Il décrit ainsi une dramatisation de la situation, une pression pour le moins «théâtrale», sur Jean-Luc Mélenchon afin de le faire «rentrer dans le rang». Lui, l'ancien ministre de Lionel Jospin qui en 2002 proclamait: «Abaissez le plus bas possible Le Pen!».

«Ce qui est intéressant, c'est la façon dont on met ça en scène, comme si Marine Le Pen avait la moindre chance de l'emporter. Comme si elle n'avait pas contre elle statistiquement une large majorité des électeurs, mais aussi les médias, la bourse, les syndicats et les organisations de la société civile.»

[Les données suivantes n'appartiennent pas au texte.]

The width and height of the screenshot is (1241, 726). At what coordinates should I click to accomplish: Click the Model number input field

Des syndicats, qui eux aussi appellent les gens à voter. Comme la CFDT, dont on peut lire sur une affiche: «Les effets secondaires de l'abstention durent 5 ans. VOTEZ», dont le ton médicamenteux n'est pas sans rappeler celui de la campagne de l'«Homophobiol».

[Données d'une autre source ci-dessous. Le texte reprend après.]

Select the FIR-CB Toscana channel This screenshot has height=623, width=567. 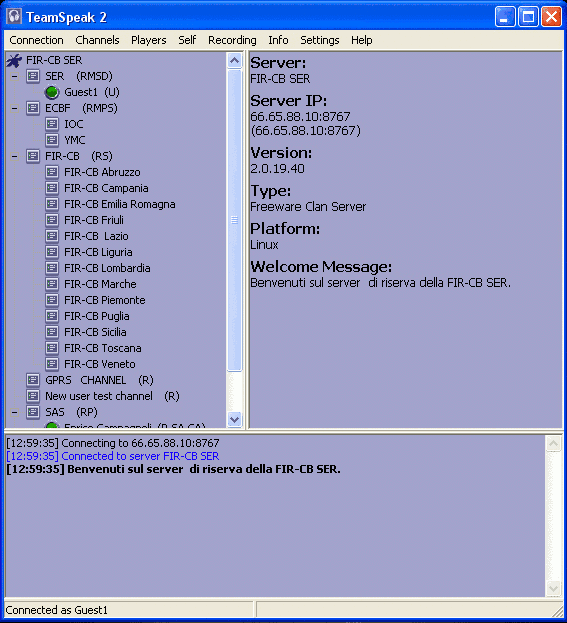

​Mais n'est-ce pas être en plein décalage que d'escompter forcer les «insoumis» à voter Macron, alors même qu'une bonne partie d'entre eux iront certainement d'eux-mêmes voter contre Marine Le Pen. N'est-ce pas être aveugle au fait que cette gauche-là, tout comme les électeurs de partis d'autres couleurs politiques, ne veulent pas du programme économique et social d'Emmanuel Macron? Dans une France où la colère ne cesse de monter depuis plus de dix ans, la présence du Front national et le score de Jean-Luc Mélenchon ne sont-ils pas des indicateurs assez clairs de cette tendance? Les choses ont bien changé depuis 2002, ce qui semble échapper à bon nombre d'observateurs… qui semblent avoir perdu de vue qu'ils ne sont plus les prescripteurs d'opinion tout-puissants qu'ils furent naguère?

Est-ce d'ailleurs parce qu'ils sont trop souvent coupés des réalités du terrain? Cette presse qui «se considère dans le cercle de la raison ou de la pensée unique» précise François-Bernard Huyghe. Des personnalités qui présentent des caractéristiques sociales similaires, celles de ces fameux «gagnants de la mondialisation», et qui «ne se voient qu'entre eux, sont dans le même cercle idéologique et semblent avoir beaucoup de mal à imaginer que des gens pensent autrement qu'eux, sauf à être habités par la haine, la peur ou par l'erreur et la manipulation.»

Des médias, qui ont «largement contribué à la montée du phénomène Macron» même si aucune statistique ne peut venir appuyer cette théorie, François-Bernard Huyghe souligne qu'«il est très probable qu'il ait beaucoup de sympathie parmi les rédacteurs et les journalistes, ce qui sociologiquement s'explique.»